Dominance is always linked to fear.  It is rooted in the belief that control is the only way to get one’s needs met, that if you are not dominant you will be taken advantage of.  Dominance requires the vigilant maintenance of one’s position (including pre-emptively), so it not surprising that the U.S. has the highest levels of anxiety of anywhere in the world—even more than countries where people are living in dire poverty or under the devastation of warfare.  This is why I believe that the U.S. will never experience peace and true happiness (not just the addictive frenzy of unfettered consumption touted as “freedom” and “happiness”) as long as it insists on its current role in the global community. I think being aware of this connection between dominance and fear also offers insight into the amazing ability of the U.S., especially post 9/11, to represent itself as global victim and hero while operating as global bully.

One of the things I know about bullies, from my decades of spiritual work, is that bullies are deeply wounded people—who are often carrying so much pain internally that the only way they can survive is to project that pain outward and disperse it into the environment around them. I actually have a lot of compassion for Donald Trump. I think it takes a lot of soul strength to so publicly and strikingly embody the extremes of toxic masculinity, toxic whiteness, toxic nationalism, and toxic capitalism so that people are finally able to actually recognize what we have been participating in and have the opportunity to choose to reject it. Donald Trump is showing us what is unhealed in our nation, the work that urgently needs to be done, and he is giving us strong motivation to get over our fear and complacency and resistance and get to that work—for our own survival.

I don’t want to “annihilate” or “humiliate” Trump, as the Democrats have been boasting. I don’t want to live in a world where anyone has to be humiliated for my happiness. Instead, my vision for Donald Trump is that he will go down in history as the man who killed capitalism (and hopefully the American Empire along with it). It seems entirely possible—we’ve been in the late stages of industrial capitalism for some time now, and Trump represents so beautifully the excesses of corporate greed. I think it would be such a fitting legacy for him and a really lovely role of service to the collective.

Wake Up, Everybody

While many folks around me are finding comfort in nostalgia about the Obama years, the last 5 years were actually a time of great despair for me. We are currently in the process of transformation that I thought was coming in 2012. When 2012 came and went and nothing was different, I fell into a deep depression and resigned myself to the possibility that we were not going to evolve in my lifetime.
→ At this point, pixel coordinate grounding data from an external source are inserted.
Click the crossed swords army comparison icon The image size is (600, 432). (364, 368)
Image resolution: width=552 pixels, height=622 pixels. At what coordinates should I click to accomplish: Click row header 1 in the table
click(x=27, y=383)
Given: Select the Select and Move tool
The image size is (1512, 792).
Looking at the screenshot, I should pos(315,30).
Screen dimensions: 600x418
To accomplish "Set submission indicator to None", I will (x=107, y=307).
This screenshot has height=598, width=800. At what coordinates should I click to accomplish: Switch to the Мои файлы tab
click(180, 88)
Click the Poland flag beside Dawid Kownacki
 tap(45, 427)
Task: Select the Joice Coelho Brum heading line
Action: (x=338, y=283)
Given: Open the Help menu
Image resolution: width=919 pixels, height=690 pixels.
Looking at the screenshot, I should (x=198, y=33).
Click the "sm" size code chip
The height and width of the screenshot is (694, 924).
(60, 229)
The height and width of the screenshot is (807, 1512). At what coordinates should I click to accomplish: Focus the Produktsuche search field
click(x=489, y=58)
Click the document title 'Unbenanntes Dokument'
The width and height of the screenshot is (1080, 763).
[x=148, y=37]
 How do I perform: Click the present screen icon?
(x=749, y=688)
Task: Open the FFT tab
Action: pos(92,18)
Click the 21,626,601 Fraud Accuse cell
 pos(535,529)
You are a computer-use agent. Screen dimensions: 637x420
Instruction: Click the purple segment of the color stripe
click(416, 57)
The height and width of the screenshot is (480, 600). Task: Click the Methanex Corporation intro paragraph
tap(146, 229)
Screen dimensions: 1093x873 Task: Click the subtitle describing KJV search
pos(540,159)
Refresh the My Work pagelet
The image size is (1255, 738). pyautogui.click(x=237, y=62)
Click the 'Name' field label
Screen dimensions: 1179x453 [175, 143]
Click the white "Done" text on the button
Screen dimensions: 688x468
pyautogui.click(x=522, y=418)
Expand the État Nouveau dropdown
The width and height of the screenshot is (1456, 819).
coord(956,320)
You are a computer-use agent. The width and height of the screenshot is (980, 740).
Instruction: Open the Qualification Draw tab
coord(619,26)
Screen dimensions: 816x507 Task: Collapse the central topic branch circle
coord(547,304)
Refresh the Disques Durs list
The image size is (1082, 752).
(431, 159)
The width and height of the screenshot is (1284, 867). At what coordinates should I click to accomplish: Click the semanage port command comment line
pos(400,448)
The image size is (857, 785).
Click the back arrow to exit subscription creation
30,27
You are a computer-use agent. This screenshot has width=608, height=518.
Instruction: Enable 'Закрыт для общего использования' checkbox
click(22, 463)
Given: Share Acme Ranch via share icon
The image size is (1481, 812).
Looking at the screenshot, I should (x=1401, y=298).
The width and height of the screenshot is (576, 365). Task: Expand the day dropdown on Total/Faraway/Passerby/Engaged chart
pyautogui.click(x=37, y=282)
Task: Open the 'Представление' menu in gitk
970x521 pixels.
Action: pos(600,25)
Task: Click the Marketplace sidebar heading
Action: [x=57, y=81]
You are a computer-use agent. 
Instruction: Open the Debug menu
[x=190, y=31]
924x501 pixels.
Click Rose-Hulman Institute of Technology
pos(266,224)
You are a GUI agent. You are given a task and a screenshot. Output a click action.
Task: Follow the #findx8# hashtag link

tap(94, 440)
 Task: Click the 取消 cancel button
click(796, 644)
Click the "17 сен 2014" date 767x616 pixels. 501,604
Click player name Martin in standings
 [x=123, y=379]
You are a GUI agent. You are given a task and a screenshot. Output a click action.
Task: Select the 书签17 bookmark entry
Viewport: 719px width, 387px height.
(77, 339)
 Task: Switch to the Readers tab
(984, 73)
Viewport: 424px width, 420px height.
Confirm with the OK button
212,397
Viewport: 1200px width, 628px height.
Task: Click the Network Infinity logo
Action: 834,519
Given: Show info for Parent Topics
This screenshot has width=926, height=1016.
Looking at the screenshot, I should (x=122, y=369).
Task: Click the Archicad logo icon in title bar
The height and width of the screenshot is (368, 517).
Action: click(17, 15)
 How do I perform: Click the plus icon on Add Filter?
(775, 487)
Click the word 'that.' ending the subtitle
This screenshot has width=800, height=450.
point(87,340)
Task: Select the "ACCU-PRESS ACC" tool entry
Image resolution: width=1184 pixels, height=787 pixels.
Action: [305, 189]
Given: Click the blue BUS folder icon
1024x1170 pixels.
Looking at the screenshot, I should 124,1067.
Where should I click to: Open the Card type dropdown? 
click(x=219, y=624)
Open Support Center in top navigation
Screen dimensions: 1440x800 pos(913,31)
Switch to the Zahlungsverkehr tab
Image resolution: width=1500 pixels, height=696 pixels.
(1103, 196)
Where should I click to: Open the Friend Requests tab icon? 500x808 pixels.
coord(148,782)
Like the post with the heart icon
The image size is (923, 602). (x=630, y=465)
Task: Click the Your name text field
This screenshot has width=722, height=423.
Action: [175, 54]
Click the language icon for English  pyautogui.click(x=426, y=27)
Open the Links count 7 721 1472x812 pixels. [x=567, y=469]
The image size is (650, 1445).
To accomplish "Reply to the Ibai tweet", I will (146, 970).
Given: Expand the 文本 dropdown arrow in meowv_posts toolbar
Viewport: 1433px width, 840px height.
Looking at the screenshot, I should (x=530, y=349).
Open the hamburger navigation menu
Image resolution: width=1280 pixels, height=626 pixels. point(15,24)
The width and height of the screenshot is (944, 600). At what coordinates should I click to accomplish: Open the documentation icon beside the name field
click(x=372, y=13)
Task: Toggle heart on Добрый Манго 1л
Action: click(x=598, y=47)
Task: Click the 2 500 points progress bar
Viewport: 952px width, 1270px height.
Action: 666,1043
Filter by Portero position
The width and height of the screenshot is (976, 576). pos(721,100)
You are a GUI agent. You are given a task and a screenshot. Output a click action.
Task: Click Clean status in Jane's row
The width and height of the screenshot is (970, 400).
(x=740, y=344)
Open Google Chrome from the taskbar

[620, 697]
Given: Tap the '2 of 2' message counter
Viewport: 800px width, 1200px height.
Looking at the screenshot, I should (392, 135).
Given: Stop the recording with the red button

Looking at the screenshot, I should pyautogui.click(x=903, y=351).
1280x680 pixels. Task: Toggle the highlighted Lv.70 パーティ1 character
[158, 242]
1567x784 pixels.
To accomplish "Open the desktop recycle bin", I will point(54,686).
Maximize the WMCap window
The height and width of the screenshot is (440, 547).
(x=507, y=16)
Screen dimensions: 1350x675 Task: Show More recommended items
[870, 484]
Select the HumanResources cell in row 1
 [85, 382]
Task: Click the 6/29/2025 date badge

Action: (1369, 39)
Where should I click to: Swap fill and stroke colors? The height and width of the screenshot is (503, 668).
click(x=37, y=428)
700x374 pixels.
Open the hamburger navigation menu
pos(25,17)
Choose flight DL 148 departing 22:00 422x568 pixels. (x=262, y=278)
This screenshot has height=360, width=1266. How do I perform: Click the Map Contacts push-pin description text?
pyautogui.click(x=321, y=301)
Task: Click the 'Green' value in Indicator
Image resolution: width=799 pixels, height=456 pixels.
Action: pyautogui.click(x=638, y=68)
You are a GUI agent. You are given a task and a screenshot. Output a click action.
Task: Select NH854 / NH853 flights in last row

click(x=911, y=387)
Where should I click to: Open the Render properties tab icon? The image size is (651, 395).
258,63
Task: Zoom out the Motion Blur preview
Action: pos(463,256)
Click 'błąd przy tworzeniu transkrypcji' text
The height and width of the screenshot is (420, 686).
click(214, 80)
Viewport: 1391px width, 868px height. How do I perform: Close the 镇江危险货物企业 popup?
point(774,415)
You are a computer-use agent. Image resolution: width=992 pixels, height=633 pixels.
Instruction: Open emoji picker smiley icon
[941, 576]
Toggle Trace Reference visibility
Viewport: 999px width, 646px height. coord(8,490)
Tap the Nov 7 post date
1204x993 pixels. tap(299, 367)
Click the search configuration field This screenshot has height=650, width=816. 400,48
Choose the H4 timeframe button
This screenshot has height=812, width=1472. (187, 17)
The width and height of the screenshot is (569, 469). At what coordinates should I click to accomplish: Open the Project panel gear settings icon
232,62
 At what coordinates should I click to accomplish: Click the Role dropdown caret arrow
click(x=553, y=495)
I certainly did not expect Donald Trump to be elected President, nor expect his election to be the catalyst for the kind of transformation I was born to help facilitate! But here we are, finally, and I am filled with relief and gratitude.

Five years ago I made myself a 2012 mix CD, and the heart of its message was found in the Harold Melvin and the Bluenotes song “Wake Up Everybody,” which was a significant song of my childhood (it was featured in a commercial for the United Negro College Fund that was formative in my desire to become a teacher). In addition to directing Phoenix, the trans choir my partner and I started in 2015, I sing in Mosaic Gospel Choir on the CU campus. Incredibly, this semester we are singing “Wake Up Everybody!” And it has given me a weekly opportunity to reflect on my gratitude to Donald Trump for helping us to wake up and giving us the courage and motivation and determination to create a better world. We may never get another chance, so now is the time for us to bring our best selves forward to at least try to actualize what we’ve been dreaming of.

https://www.bing.com/videos/search?q=wake+up+everybody&view=detail&mid=246B1E7D14C8263EDDA6246B1E7D14C8263EDDA6&FORM=VIRE

“Wake up everybody, no more sleepin’ in bed. No more backwards thinkin’, time for thinkin’ ahead…. Wake up, all the builders, time to build a new land.  I know we can do it if we all lend a hand…. The world won’t get no better, if we just let it be. The world won’t get no better—we gotta change it yeah, you and me.”